President Barack Obama Monday announced his picks to lead the Environmental Protection Agency and the Energy Department, selecting a veteran regulator and a noted academic to lead a pair of agencies responsible for driving U.S. energy policies.
Mr. Obama selected Gina McCarthy, the current head of the EPA's clean-air office, to lead the environment agency, an administration official said. For the Energy Department, Mr. Obama nominated Massachusetts Institute of Technology physicist Ernest Moniz.
Both Ms. McCarthy and Mr. Moniz emerged several weeks ago as the top contenders for these posts, and both must be confirmed by the Senate.
Mr. Obama said Monday at the White House that the pair would lead efforts to do "everything we can" to combat climate change.
The nomination of Ms. McCarthy, a Boston native who served under Mitt Romney in Massachusetts, reflects Mr. Obama's stepped-up focus on climate change.
Ms. McCarthy has pushed through some of Mr. Obama's most controversial environmental rules, including a set of greenhouse gas standards that critics say go beyond the scope of the EPA's authority. Her office is currently writing a rule to limit carbon dioxide emissions from new power plants. The rule would effectively forestall the construction of coal-fired units unless new technology becomes available.
The confirmation process could be challenging for Ms. McCarthy. The EPA is a polarizing agency that often attracts criticism from Republicans. Ms. McCarthy herself has been at the center of controversial rules that have been challenged in court, including the greenhouse gas standards.

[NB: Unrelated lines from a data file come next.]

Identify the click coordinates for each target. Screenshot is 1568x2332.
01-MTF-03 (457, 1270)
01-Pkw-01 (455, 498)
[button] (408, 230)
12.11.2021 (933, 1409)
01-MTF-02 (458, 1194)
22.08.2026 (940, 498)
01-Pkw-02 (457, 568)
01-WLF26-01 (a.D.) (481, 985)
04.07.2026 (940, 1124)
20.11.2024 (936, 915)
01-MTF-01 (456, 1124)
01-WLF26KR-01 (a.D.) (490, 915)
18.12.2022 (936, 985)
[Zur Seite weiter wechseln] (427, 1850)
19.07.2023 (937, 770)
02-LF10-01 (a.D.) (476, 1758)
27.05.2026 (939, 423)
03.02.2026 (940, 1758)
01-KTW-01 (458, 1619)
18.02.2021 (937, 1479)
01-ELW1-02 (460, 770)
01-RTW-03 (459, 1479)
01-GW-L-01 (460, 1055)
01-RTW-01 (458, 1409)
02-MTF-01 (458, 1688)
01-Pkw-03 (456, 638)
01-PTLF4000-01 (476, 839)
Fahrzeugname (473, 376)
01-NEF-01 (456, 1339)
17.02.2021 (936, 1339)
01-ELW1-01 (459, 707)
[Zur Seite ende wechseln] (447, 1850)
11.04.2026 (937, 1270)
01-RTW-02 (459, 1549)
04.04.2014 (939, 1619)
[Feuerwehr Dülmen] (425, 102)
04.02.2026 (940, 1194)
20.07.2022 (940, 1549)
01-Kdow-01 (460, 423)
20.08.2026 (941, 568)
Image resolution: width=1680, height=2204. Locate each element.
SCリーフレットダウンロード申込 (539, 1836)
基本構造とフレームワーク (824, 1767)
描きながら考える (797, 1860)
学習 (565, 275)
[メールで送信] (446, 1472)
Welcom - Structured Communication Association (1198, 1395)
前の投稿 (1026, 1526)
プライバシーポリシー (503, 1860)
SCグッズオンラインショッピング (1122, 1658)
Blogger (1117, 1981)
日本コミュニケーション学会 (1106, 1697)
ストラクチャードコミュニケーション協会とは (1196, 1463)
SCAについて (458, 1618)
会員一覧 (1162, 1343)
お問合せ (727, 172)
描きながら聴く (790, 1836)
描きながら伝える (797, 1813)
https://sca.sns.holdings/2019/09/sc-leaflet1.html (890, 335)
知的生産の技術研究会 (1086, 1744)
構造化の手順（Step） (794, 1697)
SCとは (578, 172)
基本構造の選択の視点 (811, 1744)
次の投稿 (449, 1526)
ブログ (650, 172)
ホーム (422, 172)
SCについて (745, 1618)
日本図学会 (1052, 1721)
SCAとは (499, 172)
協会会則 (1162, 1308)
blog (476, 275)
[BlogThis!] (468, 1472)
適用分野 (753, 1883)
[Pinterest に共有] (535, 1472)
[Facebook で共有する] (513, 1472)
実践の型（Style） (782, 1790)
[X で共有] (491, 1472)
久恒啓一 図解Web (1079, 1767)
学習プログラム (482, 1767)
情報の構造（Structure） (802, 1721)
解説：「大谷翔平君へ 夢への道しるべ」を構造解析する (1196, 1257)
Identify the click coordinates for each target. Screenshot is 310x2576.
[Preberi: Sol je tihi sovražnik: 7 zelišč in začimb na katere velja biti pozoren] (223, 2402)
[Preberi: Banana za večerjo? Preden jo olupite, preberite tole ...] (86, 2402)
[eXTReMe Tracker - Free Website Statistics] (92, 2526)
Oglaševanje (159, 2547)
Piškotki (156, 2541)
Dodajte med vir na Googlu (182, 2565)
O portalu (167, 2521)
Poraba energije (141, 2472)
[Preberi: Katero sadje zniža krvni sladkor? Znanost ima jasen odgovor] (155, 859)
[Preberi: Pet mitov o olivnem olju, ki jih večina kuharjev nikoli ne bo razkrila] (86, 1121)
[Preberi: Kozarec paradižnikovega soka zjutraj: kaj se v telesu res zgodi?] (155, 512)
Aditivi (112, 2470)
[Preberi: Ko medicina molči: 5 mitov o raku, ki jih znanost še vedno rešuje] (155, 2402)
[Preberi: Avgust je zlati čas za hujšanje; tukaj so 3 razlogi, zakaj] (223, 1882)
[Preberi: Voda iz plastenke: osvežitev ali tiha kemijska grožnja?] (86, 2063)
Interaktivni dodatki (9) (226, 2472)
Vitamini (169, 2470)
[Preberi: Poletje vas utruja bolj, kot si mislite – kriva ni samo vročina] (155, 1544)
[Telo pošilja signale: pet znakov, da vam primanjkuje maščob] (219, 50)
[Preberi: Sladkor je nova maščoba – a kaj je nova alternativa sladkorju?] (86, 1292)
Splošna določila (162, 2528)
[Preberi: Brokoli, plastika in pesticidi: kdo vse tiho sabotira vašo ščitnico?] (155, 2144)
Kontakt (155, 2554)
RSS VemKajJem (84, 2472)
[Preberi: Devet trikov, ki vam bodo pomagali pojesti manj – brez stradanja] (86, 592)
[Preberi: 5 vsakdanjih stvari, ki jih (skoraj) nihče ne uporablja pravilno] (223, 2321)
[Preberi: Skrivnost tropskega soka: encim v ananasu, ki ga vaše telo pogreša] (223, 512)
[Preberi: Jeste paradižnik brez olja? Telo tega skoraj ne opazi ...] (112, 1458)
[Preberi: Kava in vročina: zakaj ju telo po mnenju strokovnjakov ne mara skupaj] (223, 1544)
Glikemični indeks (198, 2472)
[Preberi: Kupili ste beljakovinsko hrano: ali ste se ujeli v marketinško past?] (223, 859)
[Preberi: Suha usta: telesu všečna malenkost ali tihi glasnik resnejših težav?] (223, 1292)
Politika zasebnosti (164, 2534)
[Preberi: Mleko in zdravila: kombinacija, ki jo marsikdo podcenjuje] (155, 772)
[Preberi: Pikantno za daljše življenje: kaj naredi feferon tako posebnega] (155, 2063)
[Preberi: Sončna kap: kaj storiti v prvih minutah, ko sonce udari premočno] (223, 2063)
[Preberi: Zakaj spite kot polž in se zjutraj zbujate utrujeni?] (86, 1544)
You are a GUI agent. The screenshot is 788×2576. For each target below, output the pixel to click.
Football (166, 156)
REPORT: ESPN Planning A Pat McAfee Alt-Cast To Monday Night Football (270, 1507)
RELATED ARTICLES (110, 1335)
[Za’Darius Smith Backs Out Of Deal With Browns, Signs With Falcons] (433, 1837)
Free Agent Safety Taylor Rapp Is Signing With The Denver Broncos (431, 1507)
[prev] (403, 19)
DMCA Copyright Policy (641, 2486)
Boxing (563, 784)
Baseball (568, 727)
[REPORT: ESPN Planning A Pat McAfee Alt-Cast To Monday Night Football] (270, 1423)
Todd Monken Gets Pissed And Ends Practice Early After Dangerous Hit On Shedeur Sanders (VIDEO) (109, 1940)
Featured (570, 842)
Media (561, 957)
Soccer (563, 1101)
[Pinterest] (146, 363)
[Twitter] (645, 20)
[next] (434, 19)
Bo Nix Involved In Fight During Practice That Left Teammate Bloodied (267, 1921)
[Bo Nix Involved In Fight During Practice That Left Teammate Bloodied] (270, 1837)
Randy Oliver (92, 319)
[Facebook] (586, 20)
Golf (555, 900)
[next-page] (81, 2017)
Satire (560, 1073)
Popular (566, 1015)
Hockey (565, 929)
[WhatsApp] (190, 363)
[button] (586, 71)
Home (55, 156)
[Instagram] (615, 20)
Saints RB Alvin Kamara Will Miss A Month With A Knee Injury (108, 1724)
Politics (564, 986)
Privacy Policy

Even before her formal nomination, some Republican lawmakers were expressing concern.
Mr. Moniz, a nuclear physicist of Portuguese descent, served in the Energy Department under President Bill Clinton. He is the director of MIT's Energy Initiative and sits on Mr. Obama's council of scientific advisers.
If confirmed, Mr. Moniz would play a role in deciding whether to allow energy companies to export U.S. natural gas. In his current role, Mr. Moniz was the co-chairman of a 2011 study that found "there are substantial economic benefits to a global natural-gas market" and said "the U.S. should not erect barriers to natural gas imports or exports."
Mr. Moniz would also lead efforts to advance new nuclear power plants, lower the cost of renewable energy, and boost the energy efficiency of U.S. buildings and appliances -- all goals he has promoted in the past.
He will have to defend those efforts before a Congress wary of government spending and skeptical of energy subsidies after the bankruptcies of some U.S.-backed renewable energy firms during Mr. Obama's first term.
Mr. Moniz will be prepared for those battles, said Phil Sharp, a former Congressman from Indiana who is president of the think tank Resources for the Future and served with Mr. Moniz on a presidential nuclear waste commission. Mr. Moniz's previous government posts have acquainted him with both Congress and the "far-flung operations" of the Department of Energy, with its national network of research labs and nuclear weapons sites, Mr. Sharp said. "He brings a preparation that is probably unusual for the Secretary of Energy."